Similarly and for the same reason I am regularly out of the UK for months at a time - if I rely on getting paper for anything I will not pay stuff on time and/or not be able to pay it from abroad.
So all I can do is mitigate the risk and do exactly what the survey has observed - limit my activity online to minimize the risk of a data breach:
1. Bank. I would suggest changing the bank and/or credit card company if they are data/security/online (or all of) clueless. I fired HSBC a few years back for that. In the UK Nationwide are pretty good (so far). Abroad - the situation gets better the higher the security threat. The most clued up banks I have dealt with were in Eastern Europe (they have to be - to survive). The ones in biggest need of a clue bat are in the USA.
2. Shopping. Use as few online shopping sources as possible. You may loathe Amazon, but it is pretty good at keeping your data safe as well as allowing third parties and merchants only enough data to complete a transaction. Ditto for booking.com - it is universally hated by all hotles, but it mitigates your risk when setting up travel.

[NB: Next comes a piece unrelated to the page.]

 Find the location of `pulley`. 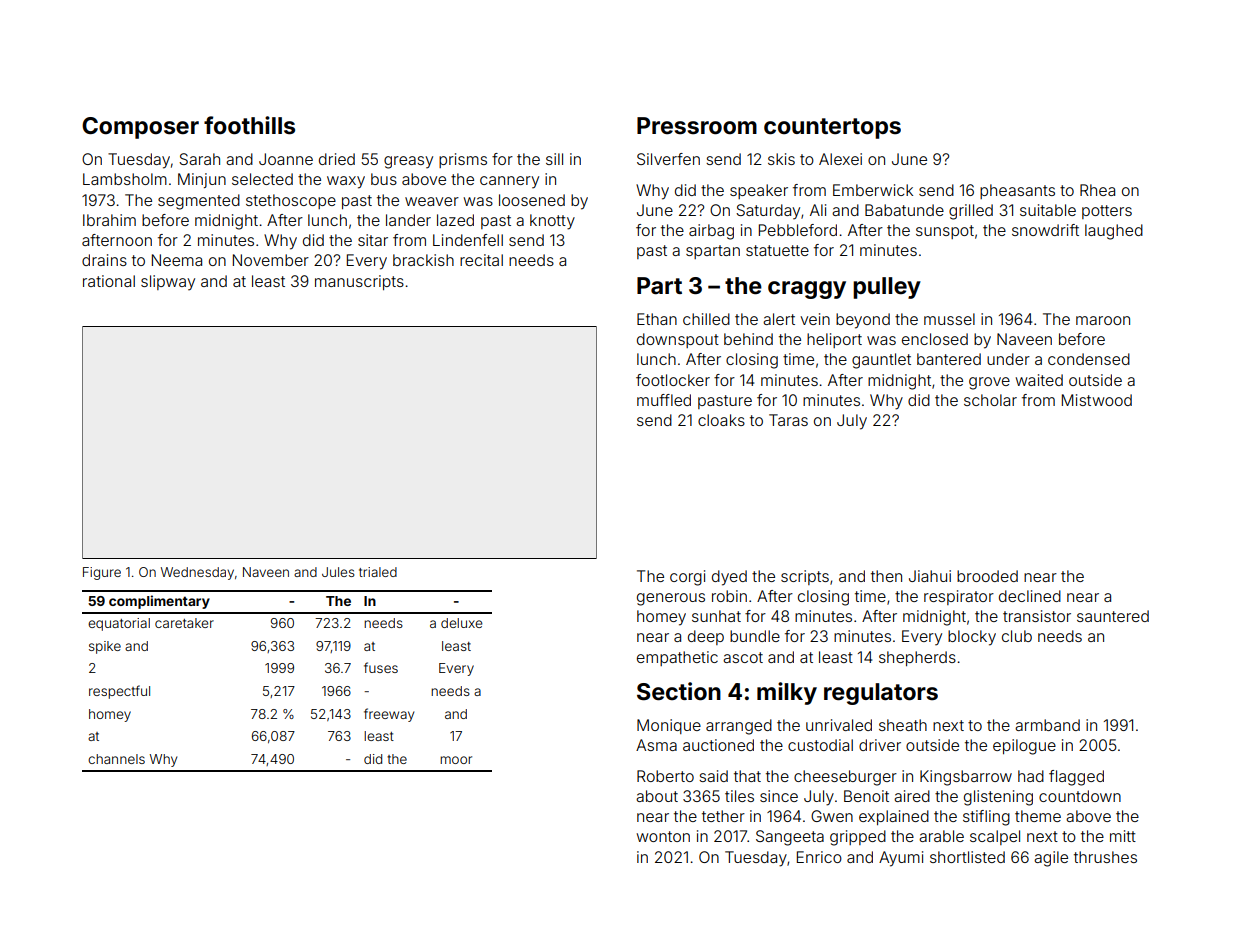

pulley is located at coordinates (887, 288).
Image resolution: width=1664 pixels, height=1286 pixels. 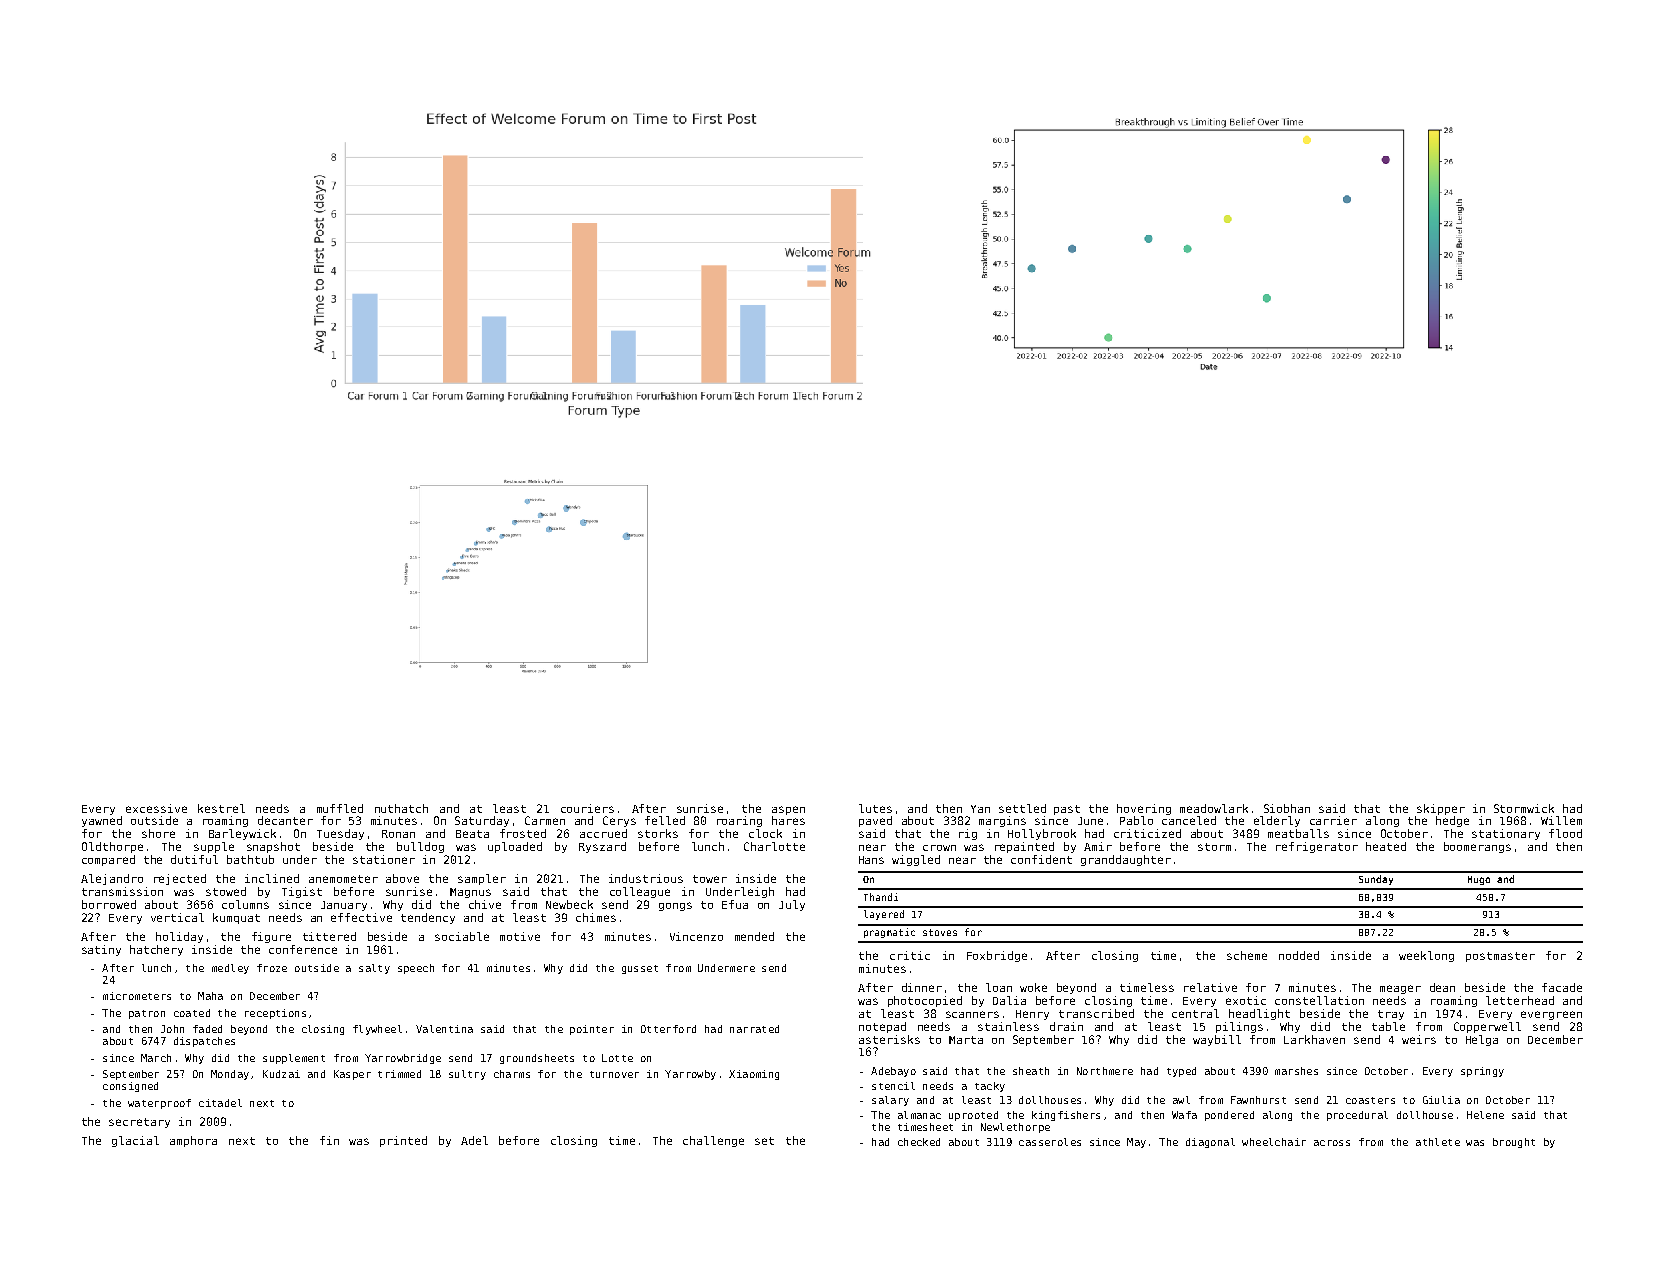 I want to click on conference, so click(x=303, y=949).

3. A continuation of 2 - never ever shop trawl for a cheaper bargain outside the "well lit" areas. Google can show as many prices as they like when I search. Stuff 'em.
4. Adblock on all machines, no-script where applicable and a transparent proxy with AV for the whole house.
5. No financial transactions or banking apps on Android, iPhone, etc. Sorry, their security is nowhere near a well maintained Linux box with Firefox armed to the teeth with no-ad/no-script extensions,
6. If available in the country (unfortunately I have seen it only in Eastern Europe), payment of utility bills through a 3rd party payment processor/aggregator which uses 2FA. For example - the local equivalent of PayPal in Bulgaria has had a fantastic (and rather bombproof) system to do that for nearly 10 years now.